Each line of the listing below should come back exactly as it is.

Start of Listed records

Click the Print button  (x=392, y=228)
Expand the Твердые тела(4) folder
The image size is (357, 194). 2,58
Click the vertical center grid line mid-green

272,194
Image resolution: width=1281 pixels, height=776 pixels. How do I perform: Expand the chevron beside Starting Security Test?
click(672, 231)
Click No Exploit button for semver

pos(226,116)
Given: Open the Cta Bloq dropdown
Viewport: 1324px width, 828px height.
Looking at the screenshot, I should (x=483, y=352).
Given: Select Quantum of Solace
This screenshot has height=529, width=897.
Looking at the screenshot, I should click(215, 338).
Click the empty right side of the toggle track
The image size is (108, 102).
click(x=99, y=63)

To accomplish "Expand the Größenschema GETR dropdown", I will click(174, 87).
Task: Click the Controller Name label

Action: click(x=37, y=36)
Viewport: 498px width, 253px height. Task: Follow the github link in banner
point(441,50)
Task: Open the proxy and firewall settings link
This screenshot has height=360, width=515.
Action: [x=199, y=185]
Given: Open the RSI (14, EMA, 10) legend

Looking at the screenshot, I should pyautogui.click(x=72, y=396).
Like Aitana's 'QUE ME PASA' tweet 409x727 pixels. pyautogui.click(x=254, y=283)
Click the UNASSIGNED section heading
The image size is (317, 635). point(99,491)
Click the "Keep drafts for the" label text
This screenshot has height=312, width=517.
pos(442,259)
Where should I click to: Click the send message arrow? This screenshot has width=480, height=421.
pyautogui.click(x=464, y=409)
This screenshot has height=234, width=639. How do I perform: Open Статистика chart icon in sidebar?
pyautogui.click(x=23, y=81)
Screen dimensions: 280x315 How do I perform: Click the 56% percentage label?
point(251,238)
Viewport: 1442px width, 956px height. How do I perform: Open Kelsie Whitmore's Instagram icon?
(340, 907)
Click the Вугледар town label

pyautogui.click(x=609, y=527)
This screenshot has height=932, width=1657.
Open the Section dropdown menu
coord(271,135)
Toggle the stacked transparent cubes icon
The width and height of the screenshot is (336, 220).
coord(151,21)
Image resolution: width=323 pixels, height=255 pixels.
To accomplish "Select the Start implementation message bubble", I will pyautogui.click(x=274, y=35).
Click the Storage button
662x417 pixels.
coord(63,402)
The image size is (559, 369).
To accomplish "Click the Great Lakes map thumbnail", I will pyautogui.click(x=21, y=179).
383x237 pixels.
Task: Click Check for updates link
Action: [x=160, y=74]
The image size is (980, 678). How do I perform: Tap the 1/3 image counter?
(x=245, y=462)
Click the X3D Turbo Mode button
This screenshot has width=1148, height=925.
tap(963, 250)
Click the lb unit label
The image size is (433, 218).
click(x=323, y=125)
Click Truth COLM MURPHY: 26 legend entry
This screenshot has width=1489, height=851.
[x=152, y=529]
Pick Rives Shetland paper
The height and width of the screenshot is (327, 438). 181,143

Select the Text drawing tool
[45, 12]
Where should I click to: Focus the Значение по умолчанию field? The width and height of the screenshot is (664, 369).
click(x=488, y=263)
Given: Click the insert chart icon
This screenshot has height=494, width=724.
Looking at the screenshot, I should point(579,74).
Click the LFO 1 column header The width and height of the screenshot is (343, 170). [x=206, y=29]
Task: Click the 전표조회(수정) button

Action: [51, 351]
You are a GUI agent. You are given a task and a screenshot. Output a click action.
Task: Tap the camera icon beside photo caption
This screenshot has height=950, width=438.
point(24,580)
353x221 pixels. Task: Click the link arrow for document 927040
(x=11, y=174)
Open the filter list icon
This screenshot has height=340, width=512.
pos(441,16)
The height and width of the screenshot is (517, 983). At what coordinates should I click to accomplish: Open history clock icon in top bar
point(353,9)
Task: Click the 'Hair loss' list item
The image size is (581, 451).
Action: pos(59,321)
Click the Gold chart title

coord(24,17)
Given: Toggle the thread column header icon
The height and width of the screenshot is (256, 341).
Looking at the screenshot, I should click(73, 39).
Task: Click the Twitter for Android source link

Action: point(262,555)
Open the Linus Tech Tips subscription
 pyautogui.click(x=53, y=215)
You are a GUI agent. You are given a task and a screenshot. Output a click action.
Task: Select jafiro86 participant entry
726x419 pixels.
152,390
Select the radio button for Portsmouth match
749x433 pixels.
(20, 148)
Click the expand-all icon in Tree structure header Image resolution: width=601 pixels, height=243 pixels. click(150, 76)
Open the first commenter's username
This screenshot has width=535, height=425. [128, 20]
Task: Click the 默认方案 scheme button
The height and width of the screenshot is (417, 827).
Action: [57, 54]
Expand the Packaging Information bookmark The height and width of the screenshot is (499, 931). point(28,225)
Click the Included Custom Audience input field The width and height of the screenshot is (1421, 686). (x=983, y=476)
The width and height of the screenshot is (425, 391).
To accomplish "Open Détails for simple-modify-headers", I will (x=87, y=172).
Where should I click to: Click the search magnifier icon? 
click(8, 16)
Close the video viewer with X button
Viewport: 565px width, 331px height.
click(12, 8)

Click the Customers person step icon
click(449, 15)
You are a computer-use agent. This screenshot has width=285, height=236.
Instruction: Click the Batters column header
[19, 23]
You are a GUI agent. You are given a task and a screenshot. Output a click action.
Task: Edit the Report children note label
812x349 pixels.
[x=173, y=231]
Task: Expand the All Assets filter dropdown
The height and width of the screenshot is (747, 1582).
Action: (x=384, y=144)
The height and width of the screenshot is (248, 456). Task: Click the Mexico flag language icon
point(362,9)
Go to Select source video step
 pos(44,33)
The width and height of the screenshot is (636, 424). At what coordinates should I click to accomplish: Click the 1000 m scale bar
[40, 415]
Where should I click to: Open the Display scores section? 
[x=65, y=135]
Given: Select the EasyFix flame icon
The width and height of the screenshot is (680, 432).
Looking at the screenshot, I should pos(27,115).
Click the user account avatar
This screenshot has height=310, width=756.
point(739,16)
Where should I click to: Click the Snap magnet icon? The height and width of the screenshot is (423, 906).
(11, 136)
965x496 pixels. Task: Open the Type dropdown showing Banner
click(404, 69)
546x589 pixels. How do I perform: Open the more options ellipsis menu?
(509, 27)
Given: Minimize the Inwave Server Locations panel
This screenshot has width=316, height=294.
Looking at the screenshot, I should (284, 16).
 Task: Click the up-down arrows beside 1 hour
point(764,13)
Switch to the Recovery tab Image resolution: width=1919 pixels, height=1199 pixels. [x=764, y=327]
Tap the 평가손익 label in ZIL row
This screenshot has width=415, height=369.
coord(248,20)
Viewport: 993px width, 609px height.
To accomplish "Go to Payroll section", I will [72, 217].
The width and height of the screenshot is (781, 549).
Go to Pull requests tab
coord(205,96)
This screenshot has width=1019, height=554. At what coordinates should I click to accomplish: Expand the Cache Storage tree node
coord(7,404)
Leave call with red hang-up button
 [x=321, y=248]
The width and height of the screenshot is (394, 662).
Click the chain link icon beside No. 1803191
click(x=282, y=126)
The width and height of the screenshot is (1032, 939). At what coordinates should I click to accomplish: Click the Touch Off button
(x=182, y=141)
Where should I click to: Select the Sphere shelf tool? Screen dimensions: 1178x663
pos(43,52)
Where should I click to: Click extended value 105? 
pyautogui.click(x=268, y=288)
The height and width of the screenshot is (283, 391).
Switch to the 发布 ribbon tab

End of Listed records

Written answer:
Click the Print button  (x=392, y=228)
Expand the Твердые тела(4) folder
The image size is (357, 194). 2,58
Click the vertical center grid line mid-green

272,194
Image resolution: width=1281 pixels, height=776 pixels. How do I perform: Expand the chevron beside Starting Security Test?
click(672, 231)
Click No Exploit button for semver

pos(226,116)
Given: Open the Cta Bloq dropdown
Viewport: 1324px width, 828px height.
Looking at the screenshot, I should (x=483, y=352).
Given: Select Quantum of Solace
This screenshot has height=529, width=897.
Looking at the screenshot, I should click(215, 338).
Click the empty right side of the toggle track
The image size is (108, 102).
click(x=99, y=63)

To accomplish "Expand the Größenschema GETR dropdown", I will click(174, 87).
Task: Click the Controller Name label

Action: click(x=37, y=36)
Viewport: 498px width, 253px height. Task: Follow the github link in banner
point(441,50)
Task: Open the proxy and firewall settings link
This screenshot has height=360, width=515.
Action: [x=199, y=185]
Given: Open the RSI (14, EMA, 10) legend

Looking at the screenshot, I should pyautogui.click(x=72, y=396).
Like Aitana's 'QUE ME PASA' tweet 409x727 pixels. pyautogui.click(x=254, y=283)
Click the UNASSIGNED section heading
The image size is (317, 635). point(99,491)
Click the "Keep drafts for the" label text
This screenshot has height=312, width=517.
pos(442,259)
Where should I click to: Click the send message arrow? This screenshot has width=480, height=421.
pyautogui.click(x=464, y=409)
This screenshot has height=234, width=639. How do I perform: Open Статистика chart icon in sidebar?
pyautogui.click(x=23, y=81)
Screen dimensions: 280x315 How do I perform: Click the 56% percentage label?
point(251,238)
Viewport: 1442px width, 956px height. How do I perform: Open Kelsie Whitmore's Instagram icon?
(340, 907)
Click the Вугледар town label

pyautogui.click(x=609, y=527)
This screenshot has height=932, width=1657.
Open the Section dropdown menu
coord(271,135)
Toggle the stacked transparent cubes icon
The width and height of the screenshot is (336, 220).
coord(151,21)
Image resolution: width=323 pixels, height=255 pixels.
To accomplish "Select the Start implementation message bubble", I will pyautogui.click(x=274, y=35).
Click the Storage button
662x417 pixels.
coord(63,402)
The image size is (559, 369).
To accomplish "Click the Great Lakes map thumbnail", I will pyautogui.click(x=21, y=179).
383x237 pixels.
Task: Click Check for updates link
Action: [x=160, y=74]
The image size is (980, 678). How do I perform: Tap the 1/3 image counter?
(x=245, y=462)
Click the X3D Turbo Mode button
This screenshot has width=1148, height=925.
tap(963, 250)
Click the lb unit label
The image size is (433, 218).
click(x=323, y=125)
Click Truth COLM MURPHY: 26 legend entry
This screenshot has width=1489, height=851.
[x=152, y=529]
Pick Rives Shetland paper
The height and width of the screenshot is (327, 438). 181,143

Select the Text drawing tool
[45, 12]
Where should I click to: Focus the Значение по умолчанию field? The width and height of the screenshot is (664, 369).
click(x=488, y=263)
Given: Click the insert chart icon
This screenshot has height=494, width=724.
Looking at the screenshot, I should point(579,74).
Click the LFO 1 column header The width and height of the screenshot is (343, 170). [x=206, y=29]
Task: Click the 전표조회(수정) button

Action: [51, 351]
You are a GUI agent. You are given a task and a screenshot. Output a click action.
Task: Tap the camera icon beside photo caption
This screenshot has height=950, width=438.
point(24,580)
353x221 pixels. Task: Click the link arrow for document 927040
(x=11, y=174)
Open the filter list icon
This screenshot has height=340, width=512.
pos(441,16)
The height and width of the screenshot is (517, 983). At what coordinates should I click to accomplish: Open history clock icon in top bar
point(353,9)
Task: Click the 'Hair loss' list item
The image size is (581, 451).
Action: pos(59,321)
Click the Gold chart title

coord(24,17)
Given: Toggle the thread column header icon
The height and width of the screenshot is (256, 341).
Looking at the screenshot, I should click(73, 39).
Task: Click the Twitter for Android source link

Action: point(262,555)
Open the Linus Tech Tips subscription
 pyautogui.click(x=53, y=215)
You are a GUI agent. You are given a task and a screenshot. Output a click action.
Task: Select jafiro86 participant entry
726x419 pixels.
152,390
Select the radio button for Portsmouth match
749x433 pixels.
(20, 148)
Click the expand-all icon in Tree structure header Image resolution: width=601 pixels, height=243 pixels. click(150, 76)
Open the first commenter's username
This screenshot has width=535, height=425. [128, 20]
Task: Click the 默认方案 scheme button
The height and width of the screenshot is (417, 827).
Action: [57, 54]
Expand the Packaging Information bookmark The height and width of the screenshot is (499, 931). point(28,225)
Click the Included Custom Audience input field The width and height of the screenshot is (1421, 686). (x=983, y=476)
The width and height of the screenshot is (425, 391).
To accomplish "Open Détails for simple-modify-headers", I will (x=87, y=172).
Where should I click to: Click the search magnifier icon? 
click(8, 16)
Close the video viewer with X button
Viewport: 565px width, 331px height.
click(12, 8)

Click the Customers person step icon
click(449, 15)
You are a computer-use agent. This screenshot has width=285, height=236.
Instruction: Click the Batters column header
[19, 23]
You are a GUI agent. You are given a task and a screenshot. Output a click action.
Task: Edit the Report children note label
812x349 pixels.
[x=173, y=231]
Task: Expand the All Assets filter dropdown
The height and width of the screenshot is (747, 1582).
Action: (x=384, y=144)
The height and width of the screenshot is (248, 456). Task: Click the Mexico flag language icon
point(362,9)
Go to Select source video step
 pos(44,33)
The width and height of the screenshot is (636, 424). At what coordinates should I click to accomplish: Click the 1000 m scale bar
[40, 415]
Where should I click to: Open the Display scores section? 
[x=65, y=135]
Given: Select the EasyFix flame icon
The width and height of the screenshot is (680, 432).
Looking at the screenshot, I should pos(27,115).
Click the user account avatar
This screenshot has height=310, width=756.
point(739,16)
Where should I click to: Click the Snap magnet icon? The height and width of the screenshot is (423, 906).
(11, 136)
965x496 pixels. Task: Open the Type dropdown showing Banner
click(404, 69)
546x589 pixels. How do I perform: Open the more options ellipsis menu?
(509, 27)
Given: Minimize the Inwave Server Locations panel
This screenshot has width=316, height=294.
Looking at the screenshot, I should (284, 16).
 Task: Click the up-down arrows beside 1 hour
point(764,13)
Switch to the Recovery tab Image resolution: width=1919 pixels, height=1199 pixels. [x=764, y=327]
Tap the 평가손익 label in ZIL row
This screenshot has width=415, height=369.
coord(248,20)
Viewport: 993px width, 609px height.
To accomplish "Go to Payroll section", I will [72, 217].
The width and height of the screenshot is (781, 549).
Go to Pull requests tab
coord(205,96)
This screenshot has width=1019, height=554. At what coordinates should I click to accomplish: Expand the Cache Storage tree node
coord(7,404)
Leave call with red hang-up button
 [x=321, y=248]
The width and height of the screenshot is (394, 662).
Click the chain link icon beside No. 1803191
click(x=282, y=126)
The width and height of the screenshot is (1032, 939). At what coordinates should I click to accomplish: Click the Touch Off button
(x=182, y=141)
Where should I click to: Select the Sphere shelf tool? Screen dimensions: 1178x663
pos(43,52)
Where should I click to: Click extended value 105? 
pyautogui.click(x=268, y=288)
The height and width of the screenshot is (283, 391).
Switch to the 发布 ribbon tab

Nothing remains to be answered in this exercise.